Aos poucos Mimi ouvia pela primeira vez um miado de uma gata. Aquele som agudo, melodioso e carnal jamais ouvido fez despertar nele algo diferente. Sentimento de desejo e medo. Aquilo soava como um convite:
- Venha passear aqui em cima. Aqui fora, no alto do telhado. Venha ser livre! Não tenha medo o telhado é o nosso destino. – essa era a mensagem que Mimi recebia da gata lá fora. Miloca era uma gata livre, acostumada a caçar, a sair para noite, se divertir, a viver como uma gata. Aquilo assustava Mimi. Apesar de ser mais jovem, mas tudo que ela tinha vivido e foram muitas as aventuras, o encantava. Fazia-o sentir o quanto a sua vida tinha sido limitada, mesmo sendo uma boa vida. Mimi sentiu pela primeira vez o amor, o desejo e a sedução. Naquela noite ele pode ousar, ser feliz e fazer Miloca feliz. O céu era o limite e o amanhã uma incógnita. Talvez uma dádiva para os gatos que livres e corajosamente passeiam sobre os telhados.

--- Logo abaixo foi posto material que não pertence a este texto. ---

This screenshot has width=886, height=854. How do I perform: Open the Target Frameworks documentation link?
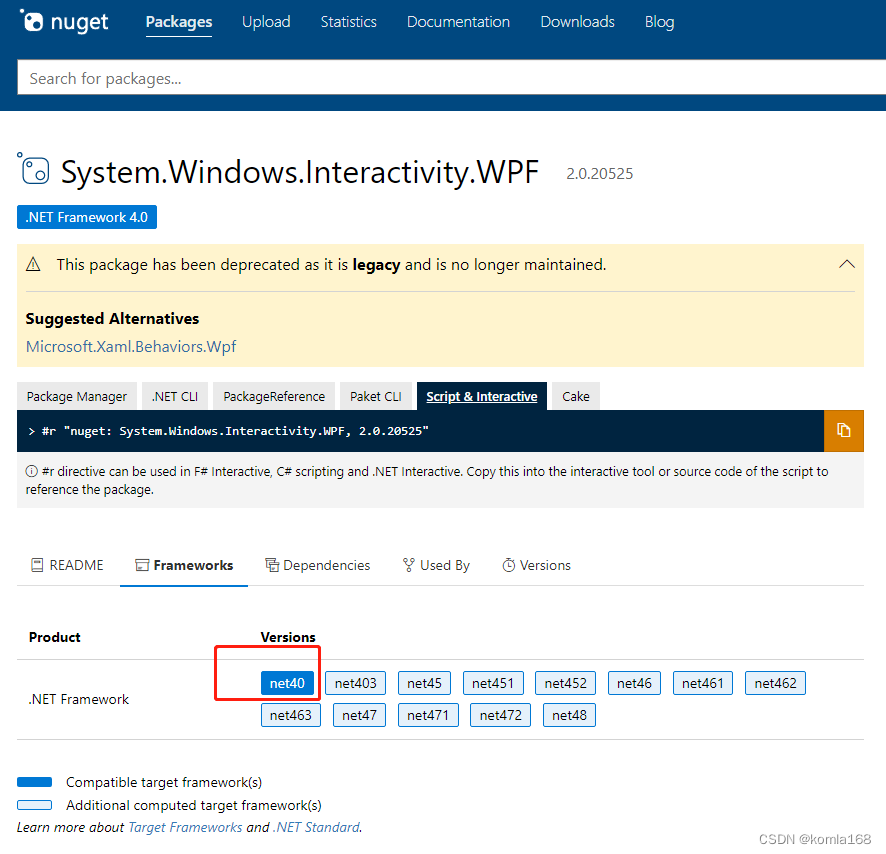click(x=185, y=827)
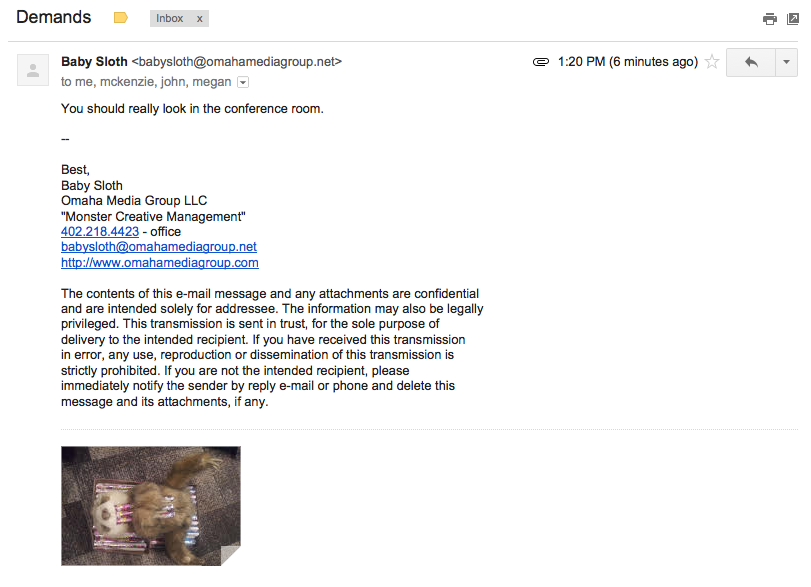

Já dentro do depósito Mimi aos poucos foi percebendo os ruídos e os movimentos no ambiente. Aquela movimentação vinha de toda parte, de cima, de longe, do lado e de perto. Como uma fagulha que percorre o pavio até a explosão final, o instinto adormecido por anos foi se acendendo. Em poucos minutos ele começava a exercer a sua natureza de gato. Sem pressa e com a precisão de um exímio caçador ele foi matando dezenas de ratos. Outros tantos fugiram e se mantiveram escondidos por toda a noite.
O dia novamente acontecia e nos seus primeiros raios Antônio já estava de pé. Naquela manhã não era somente o dever da labuta que o chamava, ele estava ansioso para saber como estava o seu gato. No fundo ele tinha dúvida da capacidade de Mimi. Tinha medo que algo de ruim tivesse acontecido. Ele nem conseguiu dormir à noite. Ficava pensando em cobras, raposas, corujas, cães e tudo mais que a noite poderia guardar. Ele sabia que Mimi era um gato inexperiente e essa ideia o atormentou a todo instante. Quando abriu as portas do depósito, não conseguiu acreditar no que viu. Dezenas de ratos mortos! Alguns totalmente sem vida, outros ainda agonizando. A limpeza tinha sido total - imaginara ele. Mimi tinha feito um excelente trabalho, tinha conseguido. A alegria que ele sentia agora era enorme, quase paternal. Toda a sua dedicação tinha um sentido agora. Depois daquele momento de intensa alegria e surpresa ele começou a procurá-lo. Sabia que ele estaria dormindo em algum local do depósito. Era um descanso merecido, que só os verdadeiros heróis podem ter. Passaram-se duas horas, ele já tinha olhado em todos os lugares possíveis e nada de encontrar Mimi. Aquela ausência o torturava, sentia-se culpado. Sua consciência não ficaria mais em paz.
Nos dias seguintes sempre voltava ao depósito na esperança de tê-lo de volta. Mas só encontrava mais ratos mortos. Era o sinal que Mimi estivera por ali. Às vezes na escuridão da noite ele tinha a impressão que o via sobre os telhados e sempre na companhia de outro gato(a). E os ratos continuaram a ser mortos dia após dia. Talvez o seu gato de estimação não quisesse mais abrir mão da sua vida de gato livre. Escolheu ser livre, buscando nas noites a sua razão de existir. Agora os telhados era o limite para Mimi.